The algorithm finds:
1 → switch to world 2 at cost 5 → 1 in world 2
Then 1 → 2 → 3 cost 2
Total = 5 + 2 = 7
A world-1-only route costs 2 + 100 = 102, showing why switching early dominates.
| Step | Position | Cost |
|---|---|---|
| start | 1 (w1) | 0 |
| switch | 1 (w2) | 5 |
| move | 2 (w2) | 6 |
| move | 3 (w2) | 7 |
This confirms that optimal paths heavily depend on inter-world transitions.
Complexity Analysis
| Measure | Complexity | Explanation |
|---|---|---|
| Time | O((n + m1 + m2) log n) | Dijkstra over 2n nodes with all edges in a sparse heap |
| Space | O(n + m1 + m2) | adjacency list for both worlds plus cross edges |
The total number of edges is linear in the input size, so the logarithmic factor from the priority queue is the only overhead. With m up to 2·10^6, this comfortably fits within typical limits for Python if implemented with efficient I/O and adjacency lists.
Test Cases
import sys, io
def run(inp: str) -> str:
sys.stdin = io.StringIO(inp)
import sys as _sys
from math import inf
import heapq
input = sys.stdin.readline
INF = 10**30
n, x = map(int, input().split())
m1 = int(input())
g = [[] for _ in range(2 * n)]
for _ in range(m1):
u, v, c = map(int, input().split())
u -= 1; v -= 1
g[u].append((v, c))
g[v].append((u, c))
m2 = int(input())
for _ in range(m2):
u, v, c = map(int, input().split())
u -= 1; v -= 1
u += n; v += n
g[u].append((v, c))
g[v].append((u, c))
for i in range(n):
g[i].append((i + n, x))
g[i + n].append((i, x))
s, t = map(int, input().split())
s -= 1; t -= 1
dist = [INF] * (2 * n)
dist[s] = 0
pq = [(0, s)]
while pq:
d, u = heapq.heappop(pq)
if d != dist[u]:
continue
for v, w in g[u]:
nd = d + w
if nd < dist[v]:
dist[v] = nd
heapq.heappush(pq, (nd, v))
ans = dist[t + n]
return "-1" if ans == INF else str(ans)
# provided sample
assert run("""6 2
7
1 3 2
6 4 1
4 1 5
5 3 2
1 2 1
1 5 4
2 3 4
6
4 2 1
2 1 5
5 2 3
3 1 5
1 5 4
2 6 1
5 6
""").strip() == "6"
| Test input | Expected output | What it validates |
|---|---|---|
| sample 1 | 6 | correctness of mixed-world routing |
| n=1, x=10, no edges, s=t=1 | 10 | single switch handling |
| two nodes only direct second-world edge better | small value | cross-world advantage |
| disconnected graphs | -1 | unreachable detection |
Edge Cases
One edge case is when there are no intra-world edges at all. The only possible moves are world switches, so the path becomes a simple chain of alternating switches. The algorithm handles this because Dijkstra still explores cross edges normally, and the answer becomes multiples of x if reachable.

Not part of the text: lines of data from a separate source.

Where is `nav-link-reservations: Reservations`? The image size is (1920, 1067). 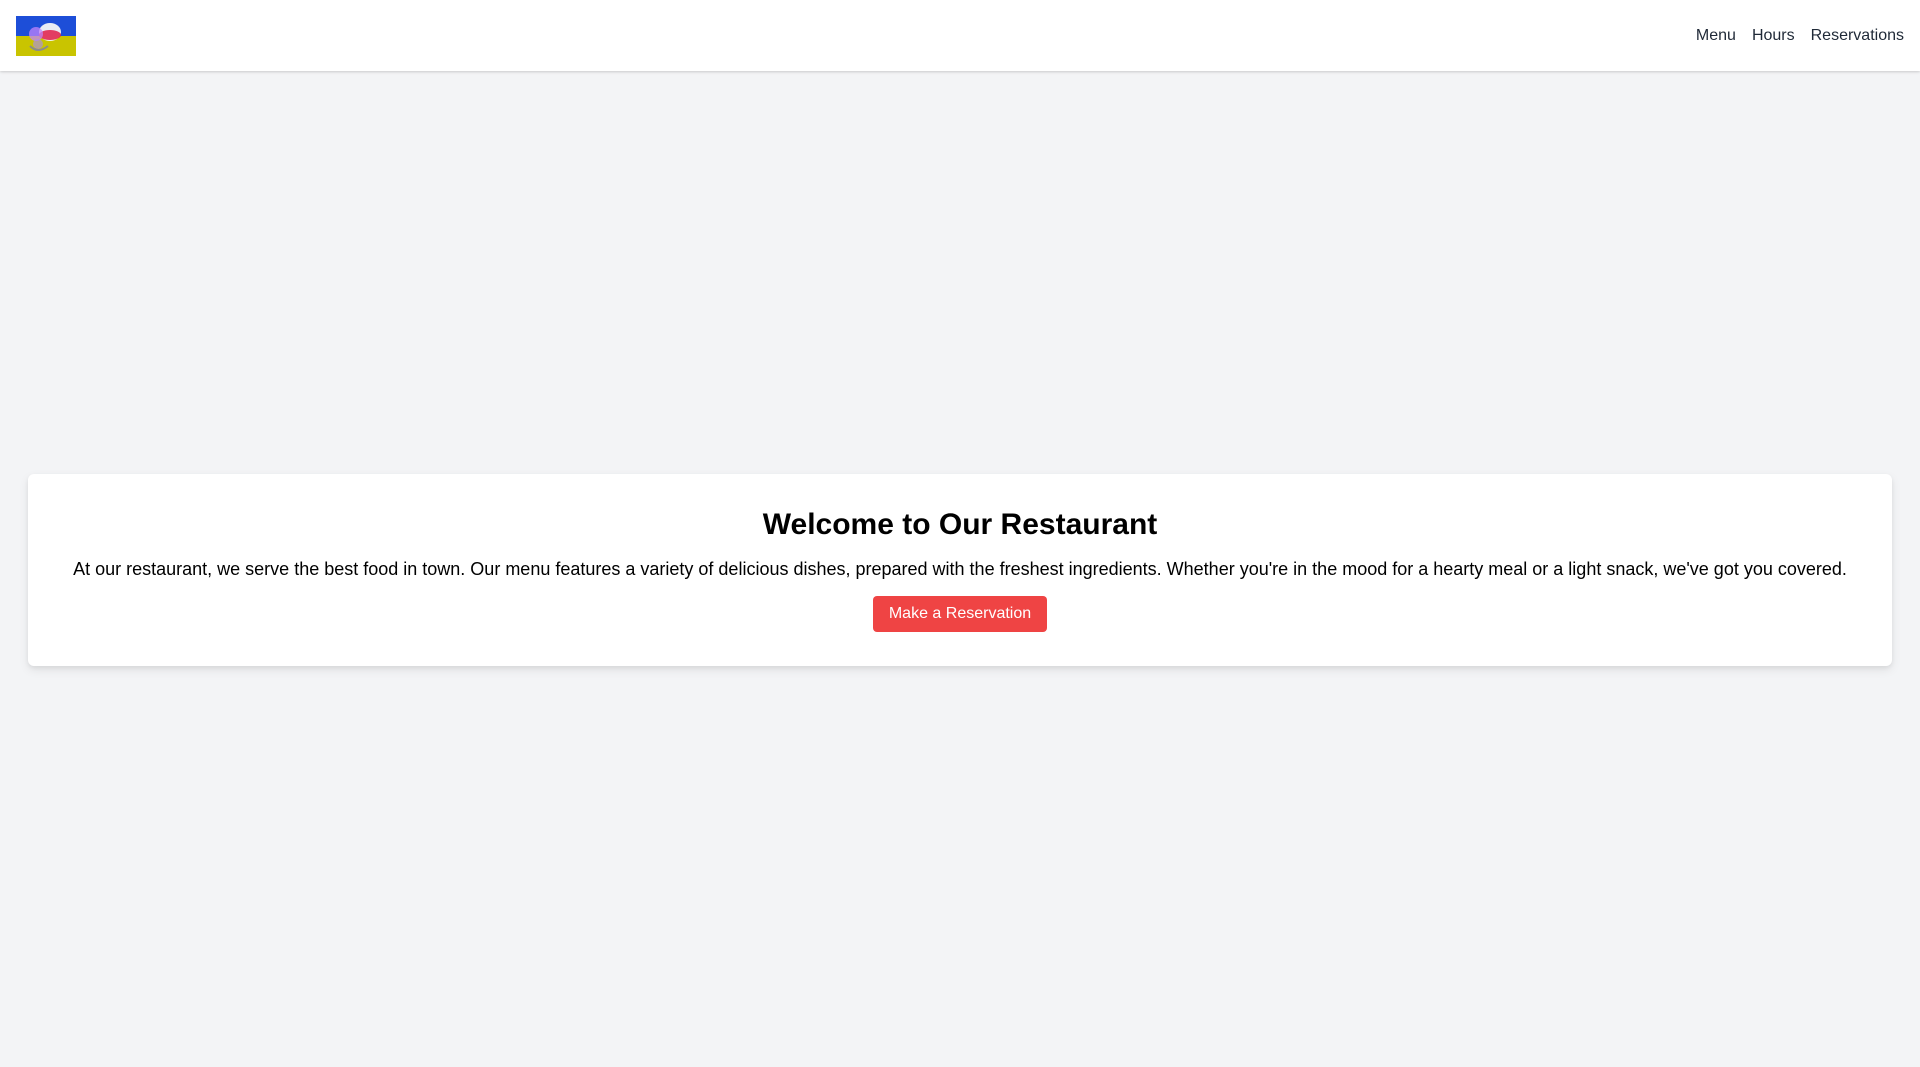 nav-link-reservations: Reservations is located at coordinates (1858, 36).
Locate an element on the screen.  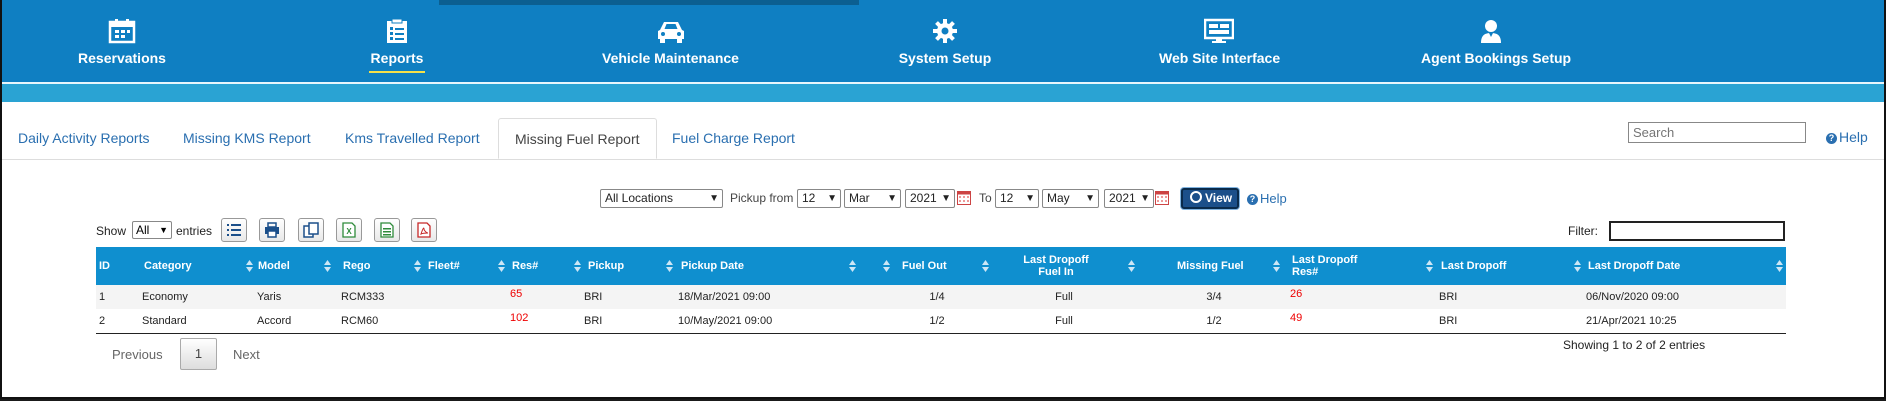
filter-input is located at coordinates (1697, 231).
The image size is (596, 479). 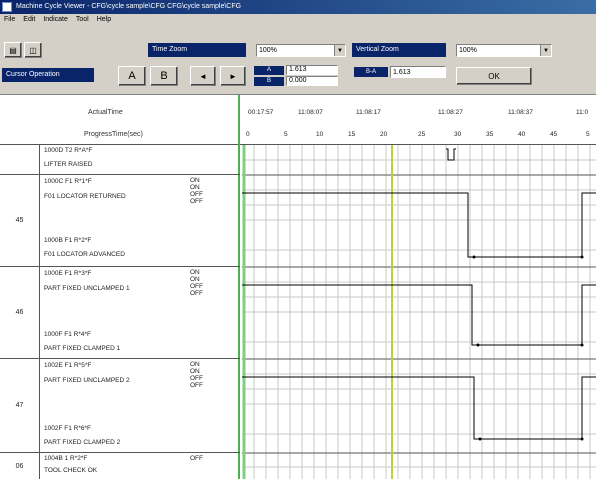 I want to click on print-button: ▤, so click(x=13, y=50).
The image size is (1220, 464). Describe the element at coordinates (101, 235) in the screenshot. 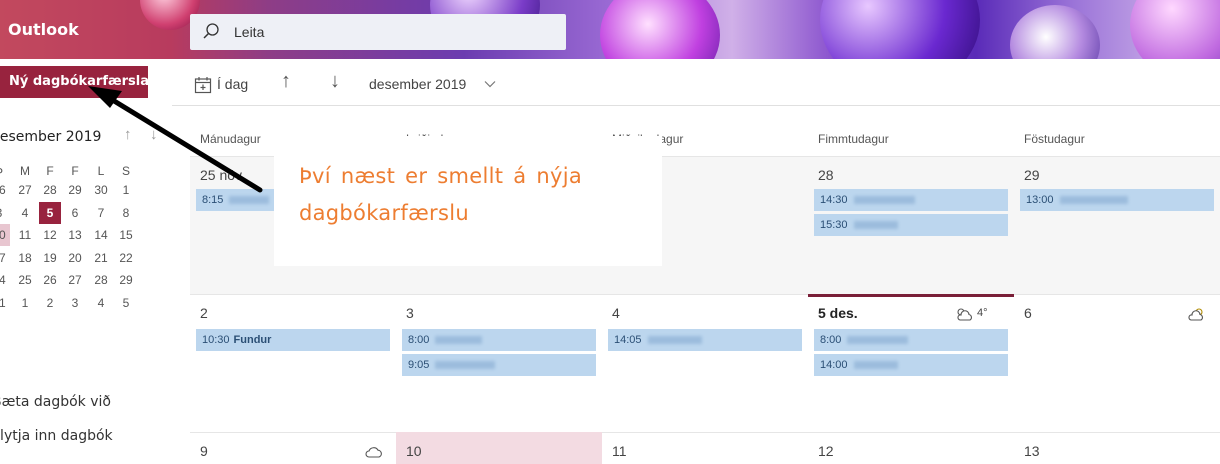

I see `mini-day: 14` at that location.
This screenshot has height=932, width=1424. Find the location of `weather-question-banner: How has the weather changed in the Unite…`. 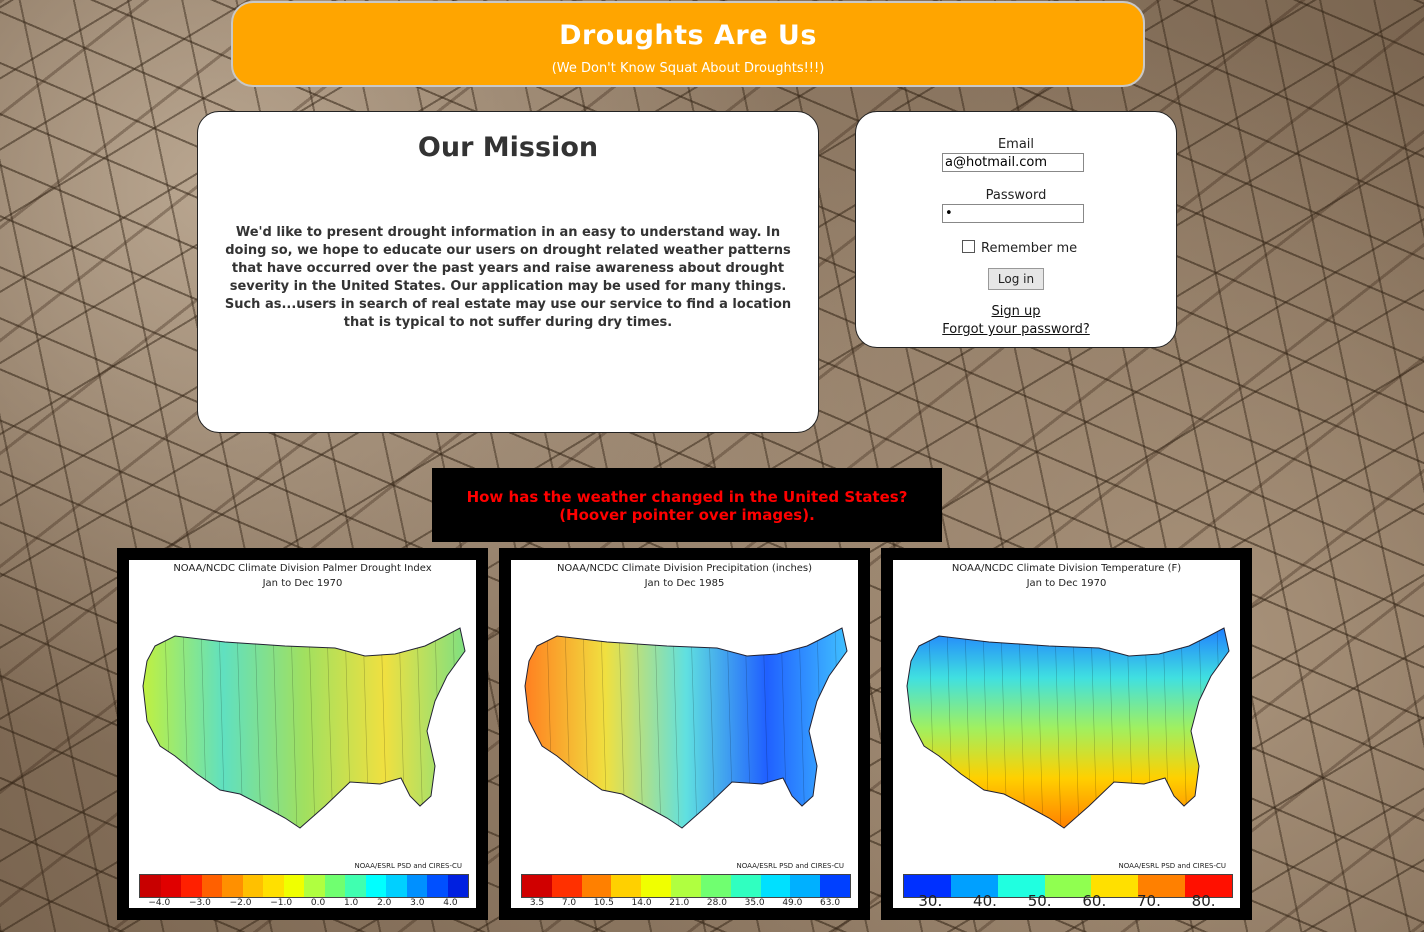

weather-question-banner: How has the weather changed in the Unite… is located at coordinates (687, 505).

Another case is when the optimal path requires multiple switches. For instance, using world 2 to shortcut part of the journey, returning to world 1 to reach another region, then switching again. The 2n-node graph naturally allows this, and Dijkstra explores such sequences without restriction.
A final case is when s equals t. Even then, the answer is not necessarily zero, because the destination is specifically in world 2. The algorithm correctly forces at least one transition unless s already equals t and a zero-cost path exists in world 2 without leaving.